Rockstar Games has revolutionized single-player gaming by providing an expansive, open world to roam rather than constraining players within linear levels. With Red Dead Redemption, Rockstar raises the bar for other developers, boldly planting its spurs in a new, though perhaps not wholly original, setting.

The year is 1911, and former outlaw John Marston is forced to track down and kill a deadly member of his old gang to free his wife and son from the scheming federal agents that have them in custody. With times rapidly changing, a civil war in Mexico and ranchers in distress (did someone say, Shane?), this is far more than just a revenge story.
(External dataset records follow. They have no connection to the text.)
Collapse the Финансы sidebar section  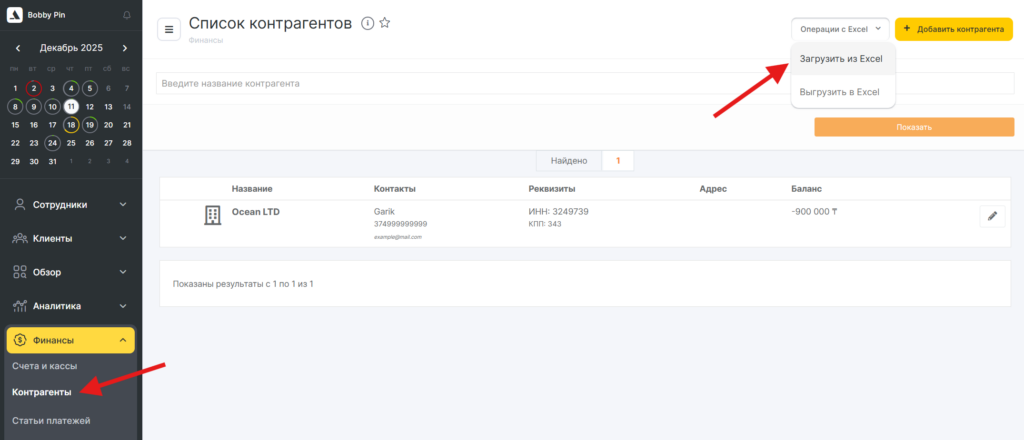pos(70,340)
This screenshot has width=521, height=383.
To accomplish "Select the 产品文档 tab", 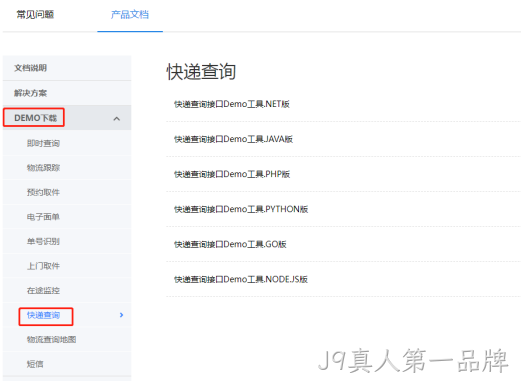I will [x=130, y=15].
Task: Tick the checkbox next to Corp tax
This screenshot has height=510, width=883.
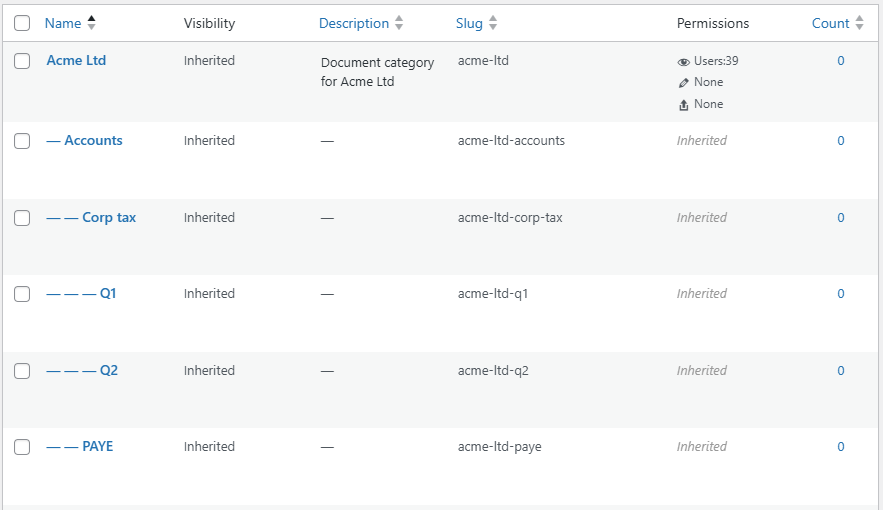Action: point(22,218)
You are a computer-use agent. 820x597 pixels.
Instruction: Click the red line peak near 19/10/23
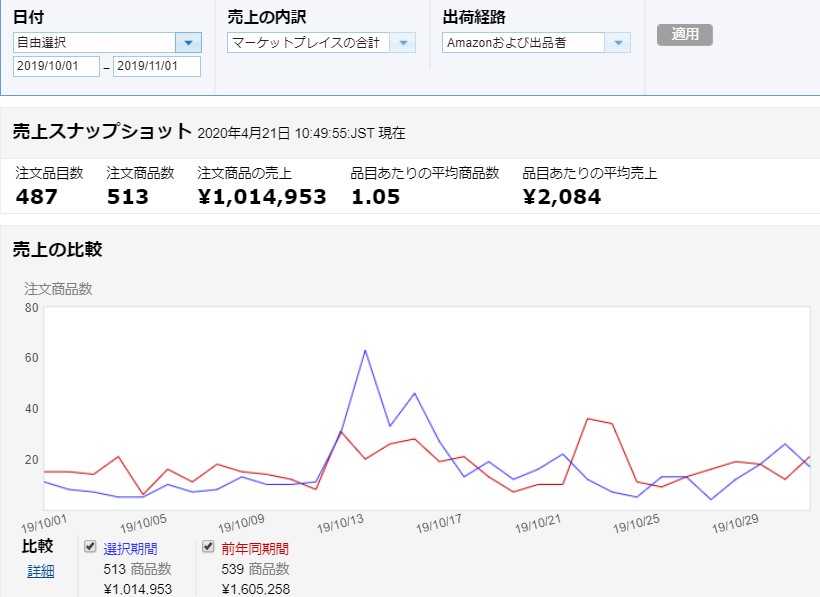pyautogui.click(x=588, y=418)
Marston is a deep protagonist who serves as an analogy for the West as a whole during this period: worn-down, scarred and increasingly under the thumb of men in suits. In its 60-plus missions, the plot tends to wander off on meaningless tangents, and perhaps the side characters won’t be as memorable as ones Rockstar created previously, but those few forgetful moments along the ride do not take away from the powerful and pitch-perfect final hours that conclude the game.

Although it has the grittiness of a spaghetti Western, and includes Ford favorite Monument Valley, it is clear the game has its deepest connection with Sam Peckinpah’s The Wild Bunch. One could go so far as to say that if, in an alternate reality, the famed director had made a video game, this would be it: Gatling guns, blood, revenge, morally ambiguous and oddball characters and, of course, the death of the Wild West. Heck, one mission even resembles the film’s opening sequence.

Outside of the central action, there is much to do: go game hunting, join bounty hunts, rob banks, play poker, break horses—anything you might want to do in the Wild West. In terms of gameplay, Red Dead closely resembles Rock star’s best-selling series Grand Theft Auto, with one notable exception—Dead-Eye, a feature carried over from 2004’s Red Dead Revolver that allows a player to slow time temporarily to blast away at multiple targets à la Clint Eastwood’s “Man with No Name.” As cool as this feature is, it almost makes things too easy. Most people won’t complain, but experienced gamers will find getting through the game a breeze.

Production values are as high as those of any video game on the market. The graphics for the world and setting are top-notch (thunderstorms and sunsets are particularly striking). Poor facial animation and glitches prevent Red Dead from being a graphic powerhouse, but these don’t take away from the overall experience.Video game developers often overlook voice acting and the soundtrack, but Rockstar honed both here. The music may be the game’s single best aspect, even putting most Hollywood Westerns to shame. While a Western soundtrack can fall into cliché after the fashion of The Magnificent Seven or Ennio Morricone, it’s done here with a certain distinctiveness and expertise.

One could say Red Dead isn’t revolutionary, perhaps little more than Grand Theft Auto:Wild West, but that would be too simplistic. In terms of structure, it may be unoriginal; but in tone, complexity and story, it stretches well beyond street thugs and drug dealers. In an industry that has worn out World War II and fantasy settings, Red Dead Redemption might be more important than it first appears. What Grand Theft Auto once did for open-world games, Red Dead Redemption could do for Westerns— popularize and influence a genre still untamed by the video game industry.